Data items

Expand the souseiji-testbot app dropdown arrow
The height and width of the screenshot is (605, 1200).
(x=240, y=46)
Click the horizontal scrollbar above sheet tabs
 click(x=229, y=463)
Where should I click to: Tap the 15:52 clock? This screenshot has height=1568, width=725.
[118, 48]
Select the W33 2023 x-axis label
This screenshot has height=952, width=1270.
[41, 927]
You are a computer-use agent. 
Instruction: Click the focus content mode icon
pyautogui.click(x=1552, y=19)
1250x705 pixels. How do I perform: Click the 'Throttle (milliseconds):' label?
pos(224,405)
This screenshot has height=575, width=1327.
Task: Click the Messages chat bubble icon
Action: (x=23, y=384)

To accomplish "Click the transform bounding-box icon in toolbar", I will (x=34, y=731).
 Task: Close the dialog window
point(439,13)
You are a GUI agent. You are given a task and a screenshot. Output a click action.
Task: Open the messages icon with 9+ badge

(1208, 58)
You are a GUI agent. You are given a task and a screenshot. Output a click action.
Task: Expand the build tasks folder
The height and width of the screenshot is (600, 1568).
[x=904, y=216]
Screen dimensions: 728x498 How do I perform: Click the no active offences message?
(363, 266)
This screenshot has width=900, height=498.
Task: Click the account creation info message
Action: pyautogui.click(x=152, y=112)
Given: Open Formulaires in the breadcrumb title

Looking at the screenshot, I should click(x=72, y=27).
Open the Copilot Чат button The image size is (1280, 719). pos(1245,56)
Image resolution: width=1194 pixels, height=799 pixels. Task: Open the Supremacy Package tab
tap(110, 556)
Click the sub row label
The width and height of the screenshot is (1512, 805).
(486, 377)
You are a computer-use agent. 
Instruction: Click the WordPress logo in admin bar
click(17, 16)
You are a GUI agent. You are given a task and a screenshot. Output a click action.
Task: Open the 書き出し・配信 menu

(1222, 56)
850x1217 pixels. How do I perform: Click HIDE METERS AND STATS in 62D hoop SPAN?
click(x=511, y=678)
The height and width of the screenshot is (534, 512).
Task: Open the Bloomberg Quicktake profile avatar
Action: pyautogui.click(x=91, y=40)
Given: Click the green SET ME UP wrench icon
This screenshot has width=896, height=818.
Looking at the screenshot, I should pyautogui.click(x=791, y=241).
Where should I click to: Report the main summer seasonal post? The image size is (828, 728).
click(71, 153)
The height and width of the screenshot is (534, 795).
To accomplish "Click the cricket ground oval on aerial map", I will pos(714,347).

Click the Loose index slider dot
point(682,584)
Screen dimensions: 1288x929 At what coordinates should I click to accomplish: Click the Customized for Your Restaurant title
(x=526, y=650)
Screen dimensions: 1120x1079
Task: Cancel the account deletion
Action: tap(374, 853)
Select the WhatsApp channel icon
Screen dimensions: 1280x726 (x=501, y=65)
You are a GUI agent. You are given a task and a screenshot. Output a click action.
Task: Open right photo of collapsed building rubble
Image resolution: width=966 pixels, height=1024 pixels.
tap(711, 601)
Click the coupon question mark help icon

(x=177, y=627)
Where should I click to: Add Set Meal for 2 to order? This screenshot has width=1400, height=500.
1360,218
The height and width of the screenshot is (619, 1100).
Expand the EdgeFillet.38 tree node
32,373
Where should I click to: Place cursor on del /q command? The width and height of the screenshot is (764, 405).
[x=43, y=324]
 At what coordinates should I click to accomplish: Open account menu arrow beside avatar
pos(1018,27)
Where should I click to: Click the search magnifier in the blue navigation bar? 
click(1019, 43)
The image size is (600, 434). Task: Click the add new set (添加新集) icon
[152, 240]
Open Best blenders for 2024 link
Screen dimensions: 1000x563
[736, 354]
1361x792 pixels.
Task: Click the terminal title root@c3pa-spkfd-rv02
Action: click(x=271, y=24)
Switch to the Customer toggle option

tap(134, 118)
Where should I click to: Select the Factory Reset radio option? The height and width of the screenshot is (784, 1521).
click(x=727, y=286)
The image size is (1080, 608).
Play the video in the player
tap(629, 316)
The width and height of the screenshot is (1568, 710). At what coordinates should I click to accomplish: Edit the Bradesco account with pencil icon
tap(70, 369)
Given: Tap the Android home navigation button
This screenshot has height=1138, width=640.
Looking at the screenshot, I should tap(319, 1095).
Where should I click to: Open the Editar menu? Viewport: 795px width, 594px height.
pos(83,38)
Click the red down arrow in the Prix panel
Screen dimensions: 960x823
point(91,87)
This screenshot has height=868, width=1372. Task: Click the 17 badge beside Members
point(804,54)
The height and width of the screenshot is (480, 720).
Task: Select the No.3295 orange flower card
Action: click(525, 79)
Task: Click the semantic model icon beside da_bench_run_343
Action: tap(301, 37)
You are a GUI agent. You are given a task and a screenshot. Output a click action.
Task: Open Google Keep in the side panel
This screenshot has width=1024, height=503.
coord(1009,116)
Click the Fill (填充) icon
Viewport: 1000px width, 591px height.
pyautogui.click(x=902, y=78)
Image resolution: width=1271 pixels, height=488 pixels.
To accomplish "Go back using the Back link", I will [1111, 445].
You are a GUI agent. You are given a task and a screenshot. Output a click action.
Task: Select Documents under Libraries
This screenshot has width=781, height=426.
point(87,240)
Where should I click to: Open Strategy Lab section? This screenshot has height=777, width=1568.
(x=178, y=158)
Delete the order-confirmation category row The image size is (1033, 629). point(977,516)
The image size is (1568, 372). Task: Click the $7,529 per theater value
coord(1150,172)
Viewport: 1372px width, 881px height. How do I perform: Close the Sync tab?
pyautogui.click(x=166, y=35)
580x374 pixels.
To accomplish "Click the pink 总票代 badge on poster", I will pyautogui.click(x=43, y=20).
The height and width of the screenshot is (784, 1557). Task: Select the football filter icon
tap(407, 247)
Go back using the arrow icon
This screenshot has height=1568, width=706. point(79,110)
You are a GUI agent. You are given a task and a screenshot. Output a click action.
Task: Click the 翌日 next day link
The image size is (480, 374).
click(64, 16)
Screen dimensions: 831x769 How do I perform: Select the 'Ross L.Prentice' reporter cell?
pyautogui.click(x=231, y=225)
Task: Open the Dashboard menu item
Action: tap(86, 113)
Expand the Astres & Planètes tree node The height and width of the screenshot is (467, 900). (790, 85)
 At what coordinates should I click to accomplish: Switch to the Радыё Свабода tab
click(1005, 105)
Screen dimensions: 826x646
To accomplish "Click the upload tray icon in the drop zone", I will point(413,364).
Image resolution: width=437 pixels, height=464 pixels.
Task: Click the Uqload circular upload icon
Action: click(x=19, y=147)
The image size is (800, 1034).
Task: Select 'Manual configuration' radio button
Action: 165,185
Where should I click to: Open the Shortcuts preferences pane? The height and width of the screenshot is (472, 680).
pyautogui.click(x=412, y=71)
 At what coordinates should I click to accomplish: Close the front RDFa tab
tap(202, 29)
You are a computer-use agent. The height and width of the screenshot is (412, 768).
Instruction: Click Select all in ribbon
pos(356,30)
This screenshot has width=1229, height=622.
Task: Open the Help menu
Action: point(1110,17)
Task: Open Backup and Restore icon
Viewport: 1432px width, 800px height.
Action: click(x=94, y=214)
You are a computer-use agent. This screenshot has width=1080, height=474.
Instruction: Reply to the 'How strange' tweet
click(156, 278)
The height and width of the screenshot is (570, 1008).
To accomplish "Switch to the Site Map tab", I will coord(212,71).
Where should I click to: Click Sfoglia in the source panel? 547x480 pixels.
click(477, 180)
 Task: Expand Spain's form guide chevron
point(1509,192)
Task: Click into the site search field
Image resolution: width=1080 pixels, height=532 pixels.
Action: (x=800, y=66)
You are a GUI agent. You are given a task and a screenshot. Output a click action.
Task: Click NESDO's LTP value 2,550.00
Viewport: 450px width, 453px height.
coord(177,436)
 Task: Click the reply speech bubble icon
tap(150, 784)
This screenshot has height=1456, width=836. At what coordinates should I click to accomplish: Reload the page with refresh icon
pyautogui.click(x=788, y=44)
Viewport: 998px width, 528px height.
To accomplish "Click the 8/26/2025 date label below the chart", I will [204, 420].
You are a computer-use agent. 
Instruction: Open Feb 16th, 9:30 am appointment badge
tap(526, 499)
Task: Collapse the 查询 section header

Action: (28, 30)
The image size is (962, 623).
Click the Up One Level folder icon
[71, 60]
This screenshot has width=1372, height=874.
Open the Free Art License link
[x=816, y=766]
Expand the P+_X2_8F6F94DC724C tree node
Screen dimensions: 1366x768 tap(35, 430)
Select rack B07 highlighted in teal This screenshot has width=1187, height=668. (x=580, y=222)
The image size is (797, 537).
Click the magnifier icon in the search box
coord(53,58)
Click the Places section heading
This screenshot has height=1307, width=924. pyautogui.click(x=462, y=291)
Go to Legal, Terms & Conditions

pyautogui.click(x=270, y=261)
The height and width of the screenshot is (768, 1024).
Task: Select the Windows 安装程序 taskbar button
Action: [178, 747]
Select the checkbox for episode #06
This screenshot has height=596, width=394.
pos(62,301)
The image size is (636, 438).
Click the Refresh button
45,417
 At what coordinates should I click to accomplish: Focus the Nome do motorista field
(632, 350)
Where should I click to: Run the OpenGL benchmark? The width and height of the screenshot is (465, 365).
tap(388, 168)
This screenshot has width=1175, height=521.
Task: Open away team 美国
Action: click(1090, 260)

→ **Task**
In the data above, find the line with "Task: Click into the site search field" and the line with "Task: Click NESDO's LTP value 2,550.00". Retype both, plus every line between them, exactly.

→ **Result for this exercise**
Task: Click into the site search field
Image resolution: width=1080 pixels, height=532 pixels.
Action: (x=800, y=66)
You are a GUI agent. You are given a task and a screenshot. Output a click action.
Task: Click NESDO's LTP value 2,550.00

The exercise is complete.